Geçen yıl İstanbul Büyükşehir Belediye Başkanlığı seçimleri sırasında yaşanan tartışmalar, daha doğrusu AKP’lilerin, Ekrem İmamoğlu hakkında gündeme getirdiği iddiaları hatırlayalım.

İmamoğlu’nun “Pontuslu” olduğu öne sürülürken, aynı günlerde İsrail Başbakanı Netanyahu’nun oğlunun ve Yeni Zelanda’da camilere saldıran caninin İstanbul’a “Konstantinopolis” demesine bizzat Erdoğan tepki gösterdi.
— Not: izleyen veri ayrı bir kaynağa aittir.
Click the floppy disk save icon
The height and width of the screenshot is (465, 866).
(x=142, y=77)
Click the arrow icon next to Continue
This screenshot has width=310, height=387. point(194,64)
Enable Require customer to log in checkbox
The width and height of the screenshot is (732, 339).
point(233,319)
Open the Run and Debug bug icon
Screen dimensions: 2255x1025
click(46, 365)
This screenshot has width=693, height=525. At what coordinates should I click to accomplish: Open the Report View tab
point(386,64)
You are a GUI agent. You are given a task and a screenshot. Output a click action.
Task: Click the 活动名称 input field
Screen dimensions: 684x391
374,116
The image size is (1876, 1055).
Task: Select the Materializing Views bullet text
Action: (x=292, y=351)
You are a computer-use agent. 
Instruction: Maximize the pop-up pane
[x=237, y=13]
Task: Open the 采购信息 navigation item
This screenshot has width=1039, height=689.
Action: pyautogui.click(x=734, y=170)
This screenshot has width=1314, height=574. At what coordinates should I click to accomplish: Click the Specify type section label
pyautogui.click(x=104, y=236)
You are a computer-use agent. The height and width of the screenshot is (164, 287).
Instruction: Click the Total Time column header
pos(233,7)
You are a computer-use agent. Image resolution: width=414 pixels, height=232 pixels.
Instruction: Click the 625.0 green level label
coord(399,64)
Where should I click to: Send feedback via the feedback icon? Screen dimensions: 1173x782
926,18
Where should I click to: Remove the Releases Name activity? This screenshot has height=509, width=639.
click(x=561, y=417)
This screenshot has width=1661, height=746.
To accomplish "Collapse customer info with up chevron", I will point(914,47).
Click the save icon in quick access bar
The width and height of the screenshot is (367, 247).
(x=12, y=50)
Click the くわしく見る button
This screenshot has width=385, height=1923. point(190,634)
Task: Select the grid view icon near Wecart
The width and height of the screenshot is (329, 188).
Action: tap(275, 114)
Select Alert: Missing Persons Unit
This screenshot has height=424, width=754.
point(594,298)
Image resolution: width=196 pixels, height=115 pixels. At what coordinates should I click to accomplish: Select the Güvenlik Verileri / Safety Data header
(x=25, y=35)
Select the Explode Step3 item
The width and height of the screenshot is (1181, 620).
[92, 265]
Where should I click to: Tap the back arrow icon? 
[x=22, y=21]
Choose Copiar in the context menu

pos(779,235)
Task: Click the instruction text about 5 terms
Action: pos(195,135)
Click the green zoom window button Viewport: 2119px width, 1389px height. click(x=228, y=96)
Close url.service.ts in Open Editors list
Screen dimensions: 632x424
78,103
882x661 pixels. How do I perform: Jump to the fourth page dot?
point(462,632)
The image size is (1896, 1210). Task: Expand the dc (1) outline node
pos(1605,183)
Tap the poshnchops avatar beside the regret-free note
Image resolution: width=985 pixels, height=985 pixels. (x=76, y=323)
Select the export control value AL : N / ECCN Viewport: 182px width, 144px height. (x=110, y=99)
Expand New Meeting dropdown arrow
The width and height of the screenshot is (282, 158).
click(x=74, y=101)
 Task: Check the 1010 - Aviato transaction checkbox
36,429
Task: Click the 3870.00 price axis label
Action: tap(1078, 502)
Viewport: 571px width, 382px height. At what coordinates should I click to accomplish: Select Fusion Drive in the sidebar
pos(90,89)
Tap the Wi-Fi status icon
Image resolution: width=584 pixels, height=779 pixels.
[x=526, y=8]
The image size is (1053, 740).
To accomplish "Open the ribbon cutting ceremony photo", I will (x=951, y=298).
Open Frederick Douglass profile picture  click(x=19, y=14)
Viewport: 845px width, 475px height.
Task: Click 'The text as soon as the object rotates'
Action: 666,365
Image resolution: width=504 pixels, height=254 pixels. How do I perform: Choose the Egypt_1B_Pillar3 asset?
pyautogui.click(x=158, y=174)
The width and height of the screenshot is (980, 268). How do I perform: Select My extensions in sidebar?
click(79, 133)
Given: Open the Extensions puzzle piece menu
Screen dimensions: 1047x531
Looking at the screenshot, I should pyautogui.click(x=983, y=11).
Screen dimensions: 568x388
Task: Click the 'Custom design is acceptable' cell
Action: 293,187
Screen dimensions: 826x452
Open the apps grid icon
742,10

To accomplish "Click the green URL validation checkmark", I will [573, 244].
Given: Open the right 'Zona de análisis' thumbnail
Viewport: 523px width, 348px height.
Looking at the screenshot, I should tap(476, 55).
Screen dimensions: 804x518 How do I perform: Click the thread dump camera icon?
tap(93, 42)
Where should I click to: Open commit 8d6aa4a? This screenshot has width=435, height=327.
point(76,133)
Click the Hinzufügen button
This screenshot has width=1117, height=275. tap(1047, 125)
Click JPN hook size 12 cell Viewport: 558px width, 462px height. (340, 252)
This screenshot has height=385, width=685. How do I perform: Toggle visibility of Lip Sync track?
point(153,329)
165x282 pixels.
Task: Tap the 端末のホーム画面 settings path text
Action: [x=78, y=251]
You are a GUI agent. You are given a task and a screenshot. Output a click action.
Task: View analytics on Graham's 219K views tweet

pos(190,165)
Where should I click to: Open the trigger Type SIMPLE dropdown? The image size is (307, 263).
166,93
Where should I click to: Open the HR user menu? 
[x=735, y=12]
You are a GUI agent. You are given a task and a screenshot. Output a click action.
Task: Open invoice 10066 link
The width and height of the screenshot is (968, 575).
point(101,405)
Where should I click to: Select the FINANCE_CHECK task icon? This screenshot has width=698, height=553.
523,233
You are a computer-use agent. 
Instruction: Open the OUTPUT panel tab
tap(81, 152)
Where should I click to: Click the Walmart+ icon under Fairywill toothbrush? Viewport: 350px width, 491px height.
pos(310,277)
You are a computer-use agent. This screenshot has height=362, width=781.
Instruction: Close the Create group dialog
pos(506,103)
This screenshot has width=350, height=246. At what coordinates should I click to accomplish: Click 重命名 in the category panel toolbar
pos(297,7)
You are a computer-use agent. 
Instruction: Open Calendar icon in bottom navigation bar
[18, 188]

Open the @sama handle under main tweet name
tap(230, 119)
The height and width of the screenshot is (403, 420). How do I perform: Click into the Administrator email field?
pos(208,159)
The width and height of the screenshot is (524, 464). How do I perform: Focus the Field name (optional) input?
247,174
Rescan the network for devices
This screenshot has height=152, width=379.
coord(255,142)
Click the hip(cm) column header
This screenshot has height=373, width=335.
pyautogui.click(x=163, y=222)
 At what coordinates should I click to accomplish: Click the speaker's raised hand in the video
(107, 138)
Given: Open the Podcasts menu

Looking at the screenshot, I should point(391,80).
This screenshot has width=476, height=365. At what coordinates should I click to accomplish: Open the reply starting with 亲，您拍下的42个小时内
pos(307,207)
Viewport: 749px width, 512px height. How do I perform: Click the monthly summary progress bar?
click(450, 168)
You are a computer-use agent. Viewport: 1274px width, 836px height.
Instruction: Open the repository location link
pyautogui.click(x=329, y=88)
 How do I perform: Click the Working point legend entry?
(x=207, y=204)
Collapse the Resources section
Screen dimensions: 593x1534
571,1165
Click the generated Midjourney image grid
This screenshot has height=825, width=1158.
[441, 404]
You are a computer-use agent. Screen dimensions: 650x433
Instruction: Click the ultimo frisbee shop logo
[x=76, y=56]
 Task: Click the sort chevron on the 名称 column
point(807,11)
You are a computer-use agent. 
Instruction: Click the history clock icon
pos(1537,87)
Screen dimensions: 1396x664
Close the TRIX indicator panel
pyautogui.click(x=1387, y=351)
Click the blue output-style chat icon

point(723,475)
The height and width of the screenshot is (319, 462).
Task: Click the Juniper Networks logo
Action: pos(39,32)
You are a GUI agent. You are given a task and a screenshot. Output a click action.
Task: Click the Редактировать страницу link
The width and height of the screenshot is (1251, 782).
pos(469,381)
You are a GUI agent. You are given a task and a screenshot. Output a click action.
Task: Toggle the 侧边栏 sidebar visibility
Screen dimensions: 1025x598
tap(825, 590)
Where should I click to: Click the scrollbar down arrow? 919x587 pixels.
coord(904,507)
Erdoğan, sözkonusu isimlere 31 Mart seçimlerinden önce şu karşılığı verdi:

“Bu ahlâksız İstanbul’a ‘Konstantinopol’ diyor. Bu millet var ya, bu can bu tende oldukça böyle bir şeye asla müsaade etmez… Tüm dünyanın gözbebeği olan İstanbul’a ‘Konstantinopol’ ifadesini kullanan Netanyahu, oğlunun kulağını çek. Eğer bu noktada biraz daha ileri giderseniz, terbiye metotlarımız farklıdır. Sizleri o tür de terbiye etmesini biliriz. Artık burası İstanbul’dur.”

Bilindiği gibi, YSK İstanbul seçimlerini iptal etti ve 23 Haziran’da yeniden sandığa gidildi.

İşte bu seçim öncesinde de Erdoğan şöyle konuştu:

“Burası İstanbul, bir diğer adıyla İslambol. Burası Konstantinopol değil, ama burayı böyle görmek isteyenler var. Böyle görmek isteyenlere karşı 22 günümüz var.”

İstanbul seçimleri bu tartışmalarla geçerken, iki şeye dikkat çektik.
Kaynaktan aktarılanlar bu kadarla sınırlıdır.